• [Exercício proposto]: Liste as três coisas que Luana diz ter feito quando usou crack, segundo o trecho sobre ela.

• [Trecho do documento]:
Tudo isso foi há dez anos, quando, aos 21, resolveu mudar o rumo de sua vida e passou a se envolver com música, e, especialmente, o rap. “Comecei a cantar rap com o RZO (um dos principais grupos paulistas do gênero)”. Dez anos depois, espaço de tempo em que está “limpa”, Luana carrega uma grande bagagem e já é bem conhecida no circuito hip-hop de São Paulo. 

 

“Quando usei crack, larguei minha família, fui para a rua, trafiquei. Hoje sinto que ganhar dinheiro e trabalhar de uma forma honesta é extremamente gratificante para mim”, revela, com os olhos brilhando. Nesse período de estabilidade, discotecou em festas e eventos e compôs mais de cem músicas – grande parte delas “engajada”. Agumas podem ser conferidas no site soundcloud.

 

Cena do videoclipe “Ventre Livre de Fato” 

 

Entre várias outras coisas, também fez uma série de parcerias com músicos, como Rodriguinho (ex-Travessos); participa, desde 2008, da blitz Corda na Rua, da Coca-Cola, e atua como técnica de áudio no Teatro de Narradores, onde quer continuar. 

 

Afirmando ser a primeira mulher do Brasil a produzir seu próprio som hip-hop e uma das poucas que são tanto DJ como MC, Luana credita parte de sua reviravolta à SP Escola de Teatro. Logo no Processo Seletivo, segundo ela, percebeu que estava em um lugar diferenciado.

• [Dados apresentados]:
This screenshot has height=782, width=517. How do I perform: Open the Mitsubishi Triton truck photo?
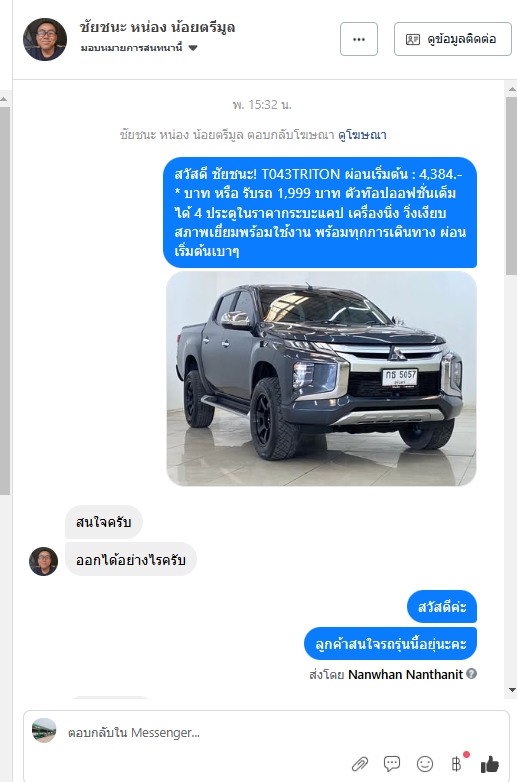click(x=321, y=379)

• [Resposta do exercício]:
- Largou a família.
- Foi para a rua.
- Traficou.